Since the goal is to get the closest segments, unsupervised learning is the best solution to go with. There are two models employed: K-Means and K-Prototypes to handle different types of data. To finish up, the clusters are visualized using T-SNE. This tool lets us visualize high-dimensional datasets. 

**Difference between K-Means & K-Prototypes**
It's a good question to ask about their differences. Both accomplish the same task to find clusters based on data similarity. The difference lies in their instantiations. K-Means tolerates only numeric values. It cannot work with categories. Since our dataset is highly categorical, it would be a waste of data not to include them. K-Prototype address the exact issue, it takes both categorical and numeric values to make decisions. 


---

### Results <a class="anchor" id="results"/>

---


##### K-Means

This method suggested dividing the data into 3-4 clusters. I decided to go with 3 clusters since they give a good data divsion. 

| Group | Rating | Review | Delivery | Dine-in & Takeout | # of shops |
| --- | --- | --- | --- | --- | --- |
| 0 | Low-Average (3.9-4.7) | Average (avg=372) | No | Yes | 95 |
| 1 | High (4.7-5) | Low (avg=116) | Uknown | Yes | 68 |
| 2 | Medium-High (4.0-4.9) | High (avg=1738) | True | Yes | 36 |

**Interpretation**: There are three main segments the business market can be divided into. The first group represents shops that don't have a delivery option. Those are the places where people come to relax and feel like at home. Maybe they're the ones where we can go for our next coffee-dates? These places have an OK rating and reviews, and they make up the majority of our dataset. 

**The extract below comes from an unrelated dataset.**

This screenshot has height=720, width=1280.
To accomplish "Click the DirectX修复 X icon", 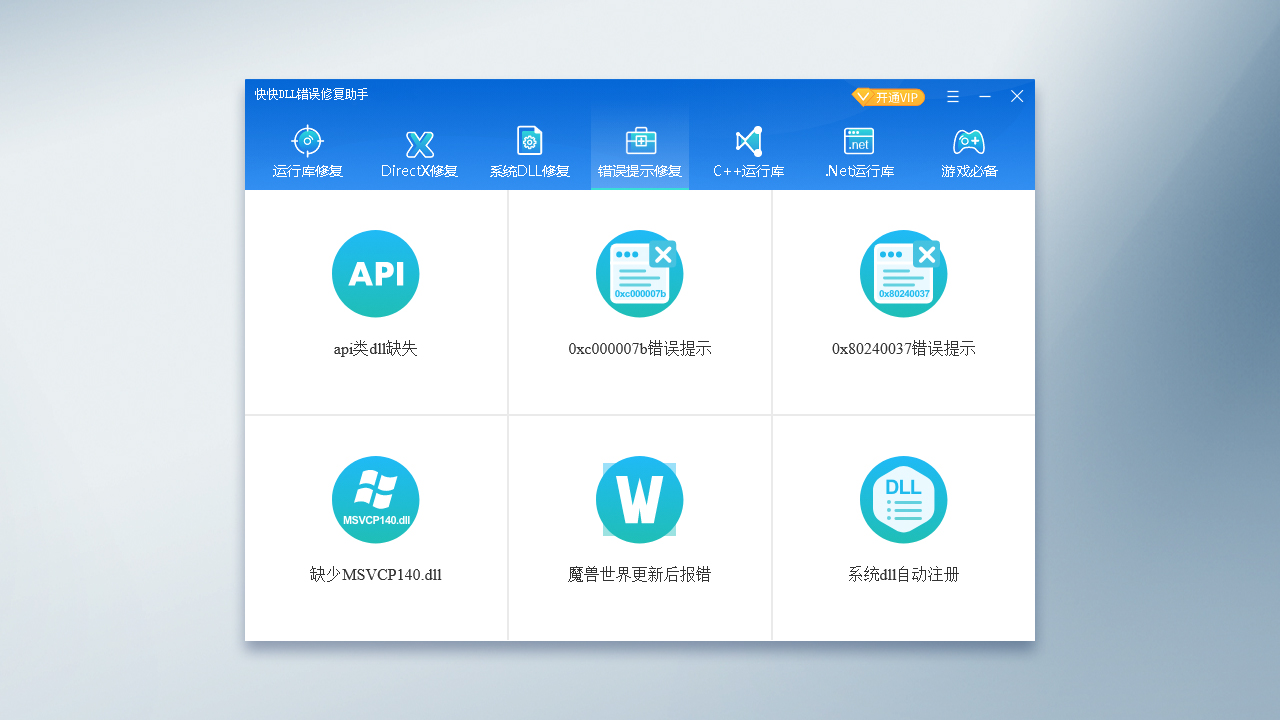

The second cluster represent places with the best service based on their reviews. Even though there's not a big number of reviews, they're know how to serve customers. The only problem is that there was a big number of missing values in delivery option. Therefore, it's hard to say what other options the businesses provide. 

The last cluster represents a busy lifestyle of the people in big cities. We need our coffe, and we need it now! This cluster has all the services available. It's not surprising that they have the biggest number of reviews, huh? 


##### K-Prototypes

This method suggested diving the data into 2 clusters:

| Group | Rating | Review | Delivery | Dine-in & Takeout | # of shops |
| --- | --- | --- | --- | --- | --- |
| 0 | Low-High | High (avg=1242) | Yes | Yes | 63 |
| 1 | Medium-High (4.3-5) | Low (avg=203) | False | Yes | 136 |

Essentially, both K-Means and K-Prototypes suggest taking shops with and without delivery options. The model implies that there's a big distinction between these group. It's true and it was found during the Exploratory Data Analysis step in [Question 3](#q3). 

---

### Final Recommendations <a class="anchor" id="recommend"/>

---

- Know your region

We saw previously in [Question 1](#q1) and [Question 2](#q2) that the regions have pretty unique trends. The biggest and smallest cities appreciate coffee shops, whereas medium ones like to sit-in and relax in an establishment. The biggest cities also provide a bigger number of #extravagant places like espresso bars. 

- Enable delivery

[Question 3](#q3) has revealed that places with delivery options have much bigger number of reviews. Therefore, it's safe to assume that more people order in such places. It makes sense, we don't always have the opportunity to go to a place and wait in line. Therefore, when considering to open a business, it's a good idea to have this option. 

- Gather more data

It's hard to make definite recommendations with only 200 data entries. Therefore, to make a more reliable analysis, we need to obtain a lot of data. 

##### References

[1] Ridder, M. (2022, February 23). *Coffee consumption worldwide from 2012/13 to 2020/21*. Statista. Available: <a href="https://www.statista.com/statistics/292595/global-coffee-consumption/#:~:text=Global%20coffee%20consumption%202012%2F13%2D2020%2F21&text=In%202020%2F2021%2C%20around%20166.63,bags%20in%20the%20previous%20year">here</a> <br>
[2] Huang, Z. (1998). Extensions to the k-means algorithm for clustering large data sets with categorical values. *Data mining and knowledge discovery*, 2(3), 283-304.